After the self-imposed sanctions on the Michigan basketball team were announced, I considered asking for my money back. Certainly I understood when I bought my season ticket package that this team was not going to be playing the highest caliber of NCAA Division I basketball, but I felt cheated out of the opportunity to root for my Michigan team to even make some noise; to begin its rise from the ashes and hustle and fight its way into the N.I.T.
I was eventually convinced – by friends and coach Tommy Amaker – that I ought to rally behind this team. It takes real fans to stick with a team like this at a time like this, and if Michigan was going to be rebuilt it needed my support this year. Fine. You’re right. I’ll root for the Maize and Blue even if there is no pot of gold at the end of the rainbow. I’ve supported this team for four years, and I ought to rough it out like everyone else. No regrets for purchase. I’m in.
Then they started losing. A trip to the Virgin Islands left Michigan 0-3 before the end of Thanksgiving break. I didn’t care. I’ll support a losing team (I’ve been a Mets fan for most of my 21 years).
Then Avery Queen got booted for violating team policies.
Avery Queen was probably my favorite Michigan basketball player. During my sophomore year my friends made yellow t-shirts that displayed the Superman logo, but with a ‘Q’ instead of an ‘S.’ SuperQueen Superfans. He was a hero in miniature; a diminutive point guard in the proud Washtenaw County tradition of Earl Boykins. Queen, I was fond of saying, would be the best point guard in the Big Ten if he were a foot taller. What he lacked in court vision he almost made up for in hustle. Almost. But regardless of his shortcomings (and the fact that he was being replaced by an Amaker-recruited McDonald’s All-American) Queen remained my fave – he was a guy for whom I had cheered, and for whom I happily paid to see play.
Queen dismissed.
Then last Tuesday, a day before I would finally use the first of my season tickets (to see Central Michigan take on my Wolverines), the word came down that another crowd pleaser was leaving the team. Dommanic Ingerson – Dom Bomb – announced his intention to transfer from Michigan. Ingerson’s game was inconsistent, but when he got hot he was as good a shooter as anyone in the conference. He had the raw talent to be something spectacular, and was the only Wolverine with a style and attitude comparable to the Fab Five.

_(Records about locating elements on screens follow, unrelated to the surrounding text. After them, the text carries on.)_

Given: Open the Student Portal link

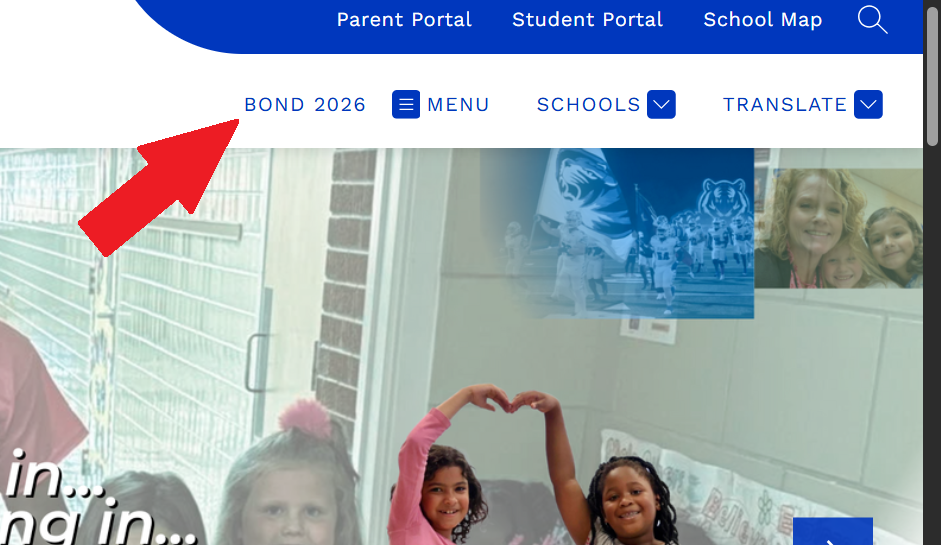Looking at the screenshot, I should click(587, 19).
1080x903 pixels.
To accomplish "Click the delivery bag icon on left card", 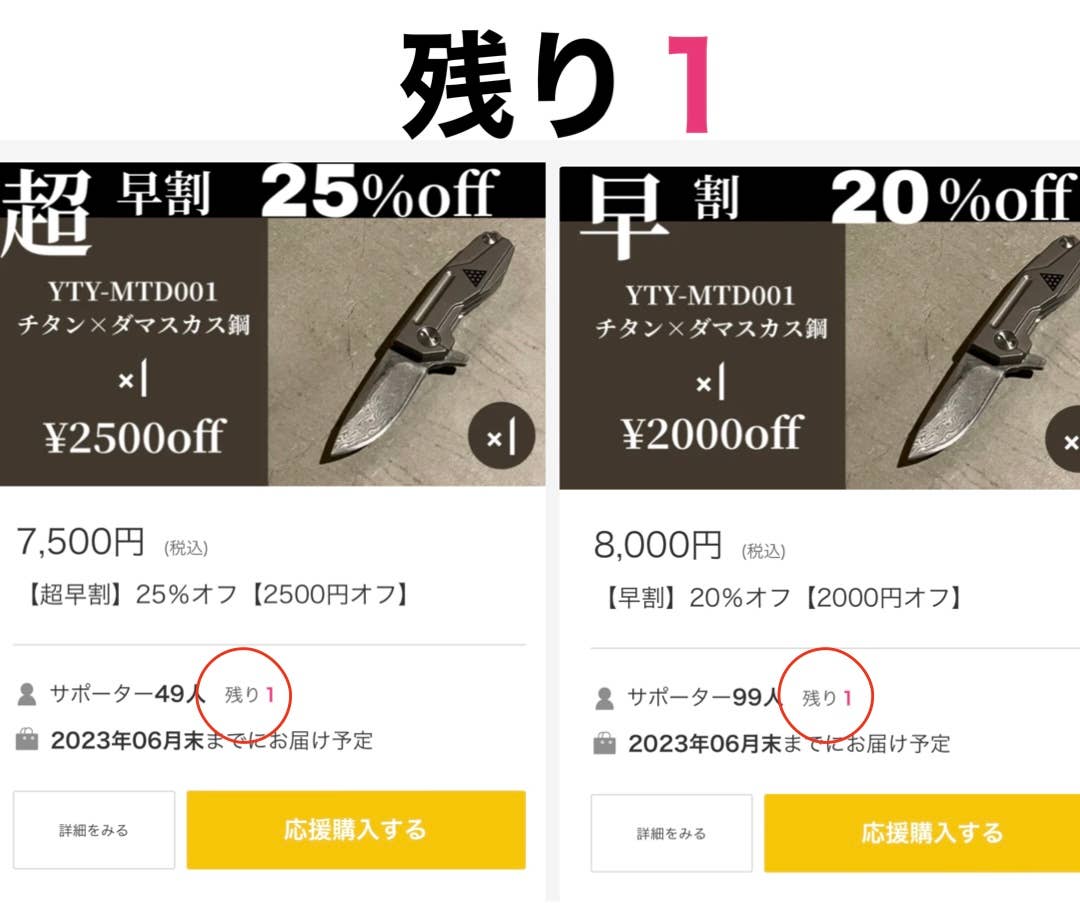I will (27, 740).
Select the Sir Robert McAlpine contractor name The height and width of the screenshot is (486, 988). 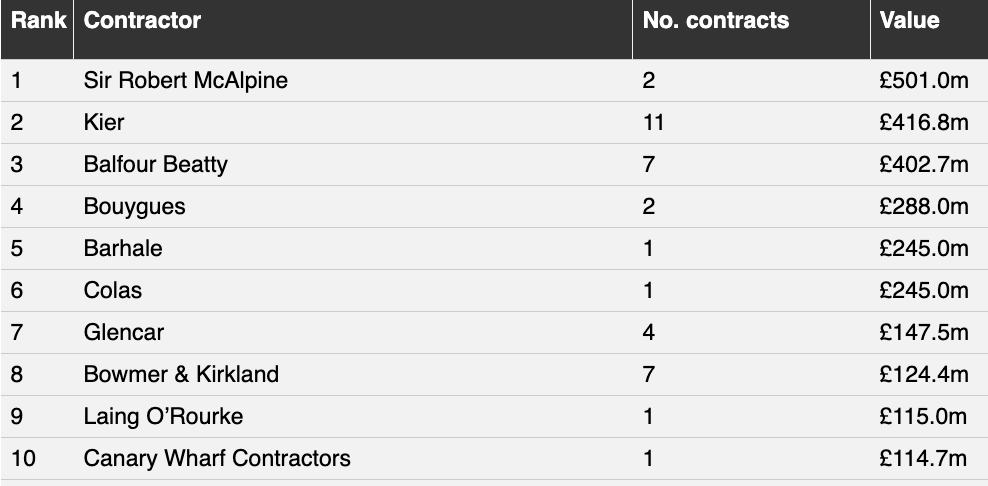pos(186,80)
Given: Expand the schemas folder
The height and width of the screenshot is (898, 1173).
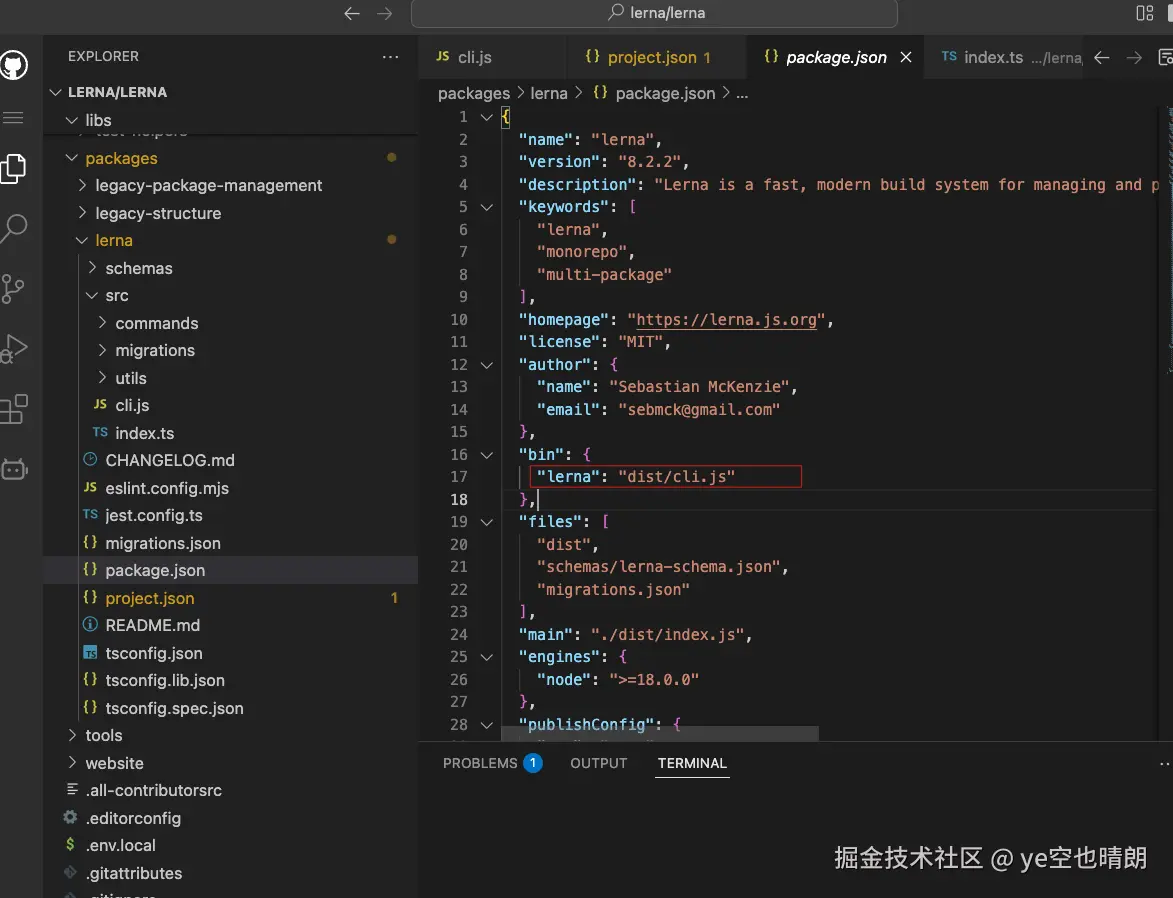Looking at the screenshot, I should pos(138,268).
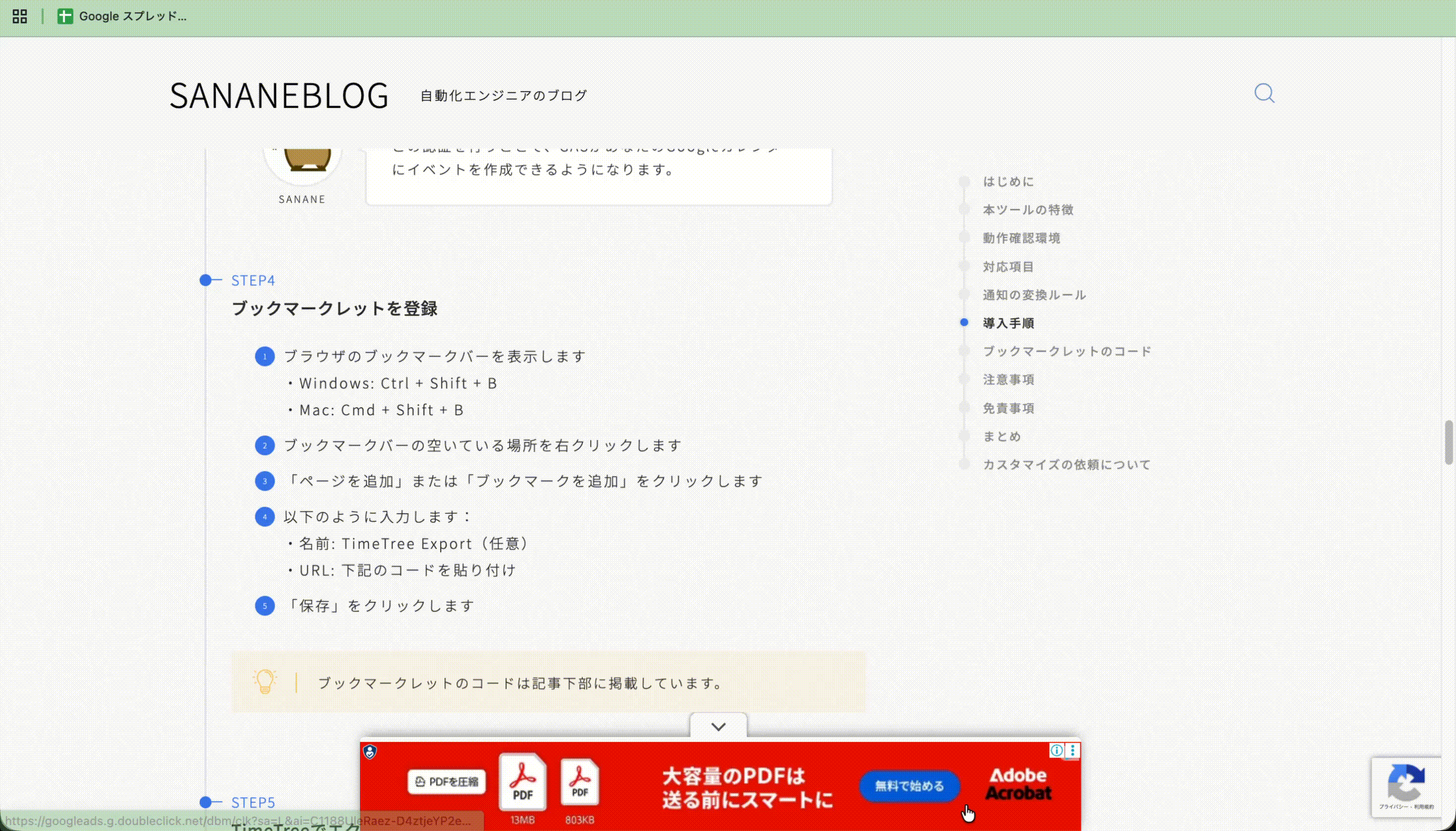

But like C-Webb and the boys, Dom is destined to become yet another ghost of Crisler Arena.
My two favorite players were gone and I had yet to see a game live. Still, I could deal. I mean, those were Ellerbe’s guys, and the reality is that they weren’t winning us any Big Ten titles. Amaker’s got his own troops, and he is giving them playing time, and he thinks that by doing so he is truly building for the future of this program. Fine. I trust him.
Then I watched the game.
Freshmen Graham Brown and Chris Hunter – Amaker’s two big men – were non-existent. I would say that they got pushed around and bullied, but I hardly even noticed that they were out there at all. They had a difficult time posting up and were nothing if not always out of position. Central Michigan center Chris Kaman connected on 11-of-13 field goal attempts on his way to 30 points, 21 rebounds and five blocks.
Meanwhile, my friends and I wondered how freshman point guard Daniel Horton could be a McDonald’s All-American. The kid who was supposed to be one of the best guards coming out of high school last year committed three times as many turnovers as he was given credit for, picked up his dribble at half court, couldn’t efficiently or consistently beat the press and still managed to lead Michigan in scoring. That last fact speaks to the Wolverines’ lack of true on-court leadership or offensive imagination.
Beyond that, Amaker’s squad looked confused while trying to execute its half-court trap when it trailed late in the game and shot 57 percent from the free-throw line in the second half. To me, those are signs of a poorly coached team.
Yet I was still ready to excuse. They’re young. They lost a crucial piece of the puzzle last year (departed center Chris Young) and are still finding and defining themselves. They’re playing under sanctions, and are victims of what Amaker calls “a culture of losing.” That culture extends upward from the court to the stands at Crisler, where even in the student section late in the second half you could hear a pin drop (or a banner fall).
Excuses. Justifications. I’m a Michigan basketball fan and I have yet to see Michigan basketball. My two favorite players are gone, and what I have seen on the court has been painful to watch. But I have supported this team since I saw freshmen Jamal Crawford and LaVell Blanchard give Duke a run for its money during my own freshman year, and I’m with this team still.
But to Amaker and the players: Show me something soon. The fans will rally behind this team, Tommy? You need to show me why, before regret really sets in.